The wind changed, beginning to blow hard and fast. As seasoned fishermen, it was nothing new. The Sea of Galilee was well known for its volatile weather. However, they usually fished during the day and the darkness of the early morning was unnerving to them. In an instant, the wind began to blow more fiercely, and the fisherman were fighting with the oars to keep the boat from overturning. Fearing for their lives they cried out for mercy from their God.

Suddenly, they sighted an apparition walking by them. If it was possible, more fear gripped them. Yet Peter recognized it as Jesus and called out to him.

“Don’t be afraid. It’s me. I’ve got this. I am with you.” Jesus replied to them. Immediately the winds quieted, and the boat settled in the water.

Peter, ever inquisitive, asked Jesus if he could go out onto the water with him. Mind you, the people of that time believed the waters held all sorts of evil. It was known as the Abyss where the demons lived. But Peter wanted to be where Jesus was, in fact, Peter wanted to be just like Jesus. So he swallowed his fear and went out of the boat after Jesus beckoned him to come. Then, he too, walked on water.

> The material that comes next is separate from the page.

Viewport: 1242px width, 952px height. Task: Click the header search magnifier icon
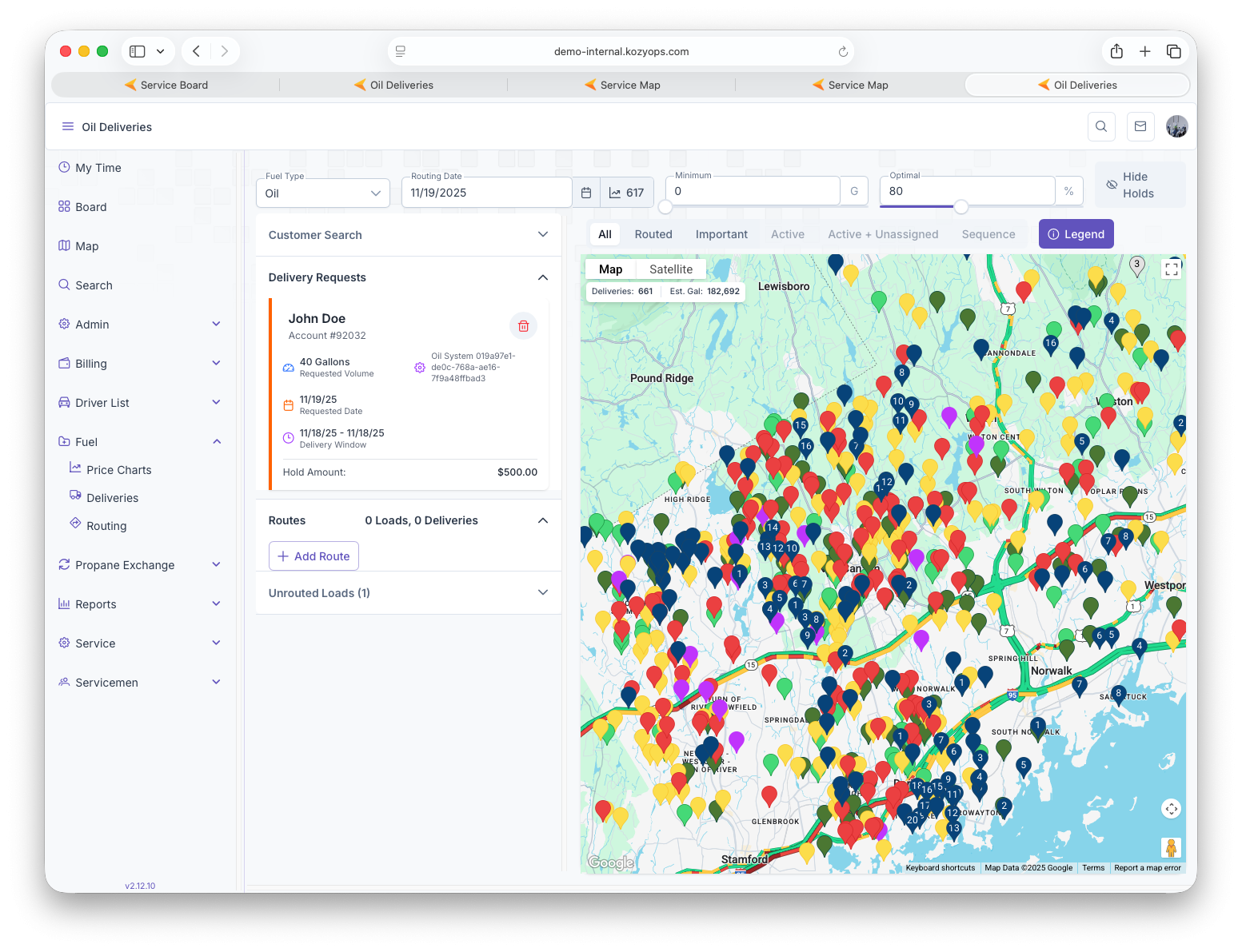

But he got distracted and, realizing what he was doing, fear took over. He began to sink.

Jesus reached out to him and grabbed his hand saving him. “Oh, Peter why did you doubt yourself? You were doing fine. And I’m right here with you.” Then Jesus helped him back into the boat.

Peter showed us in this one story the battle between courage and fear.

Courage.

We envision people on the battlefield fighting, saving each other. We think courage is the heroic deeds posted on Facebook. Yes, they are! But courage is often… not outwardly visible. Courage sometimes is the private battle within us. We see Peter from this story, which is told in Matthew 14 and Mark 6, wanting very much to be like Jesus, to be with Jesus, and succeeding for a moment. But then doubts about his ability come in and fear of the Abyss overcomes him, and he sinks. Jesus steps in to reassure him that he is with Peter, and not to be distracted by circumstances.

But courage is often not outwardly visible. Courage sometimes is the private battle within us. ~Rebecca Montie Preston

Courage is not being afraid. Courage is moving forward with fear on your coattails.

I see courage every day in the lives of people I encounter.

Courage is everywhere, if we look for it.

I’ve seen courage in the woman who doubts she’s a good mother. Yet shows up every day to care for her children.

I realize the courage in the person who struggles with depression and/or anxiety, who gets out of bed most days, and actively seeks the help they need.

I recognize the courage of a woman who has been abused and stands up to her abuser.

I see courage in the individual who needs to make difficult decisions and does, despite the flack he gets over making them.

I spot the courage in the little boy who stands in front of an audience scared to death, but does not leave the stage.

I know the courage of a man working hard for his family to make ends meet.

I applaud the courage of parents who care for their special needs children with humor and grace.

I understand the courage needed when rejection has harmed a person’s soul.

Certainly, none of these are exclusive to gender. And some of us are more prone to fear than others.

But courage is not exclusive.

There are many heroes amongst us who often go unrecognized.

I want them to know I see their courage, and I identify with their struggles with fear and courage, because I, too, am often afraid. But even more importantly, Jesus sees our battles with fear and recognizes the courage it takes to move forward.

I don’t mean to be overly simplistic. But Jesus knows us better than we know ourselves. He supports the courage that requires so much of us, even if it is fleeting. He is rooting for us just as he did with Peter. He grabs our hands and helps us get up. I find comfort in the story of Peter, who I can so often identify with.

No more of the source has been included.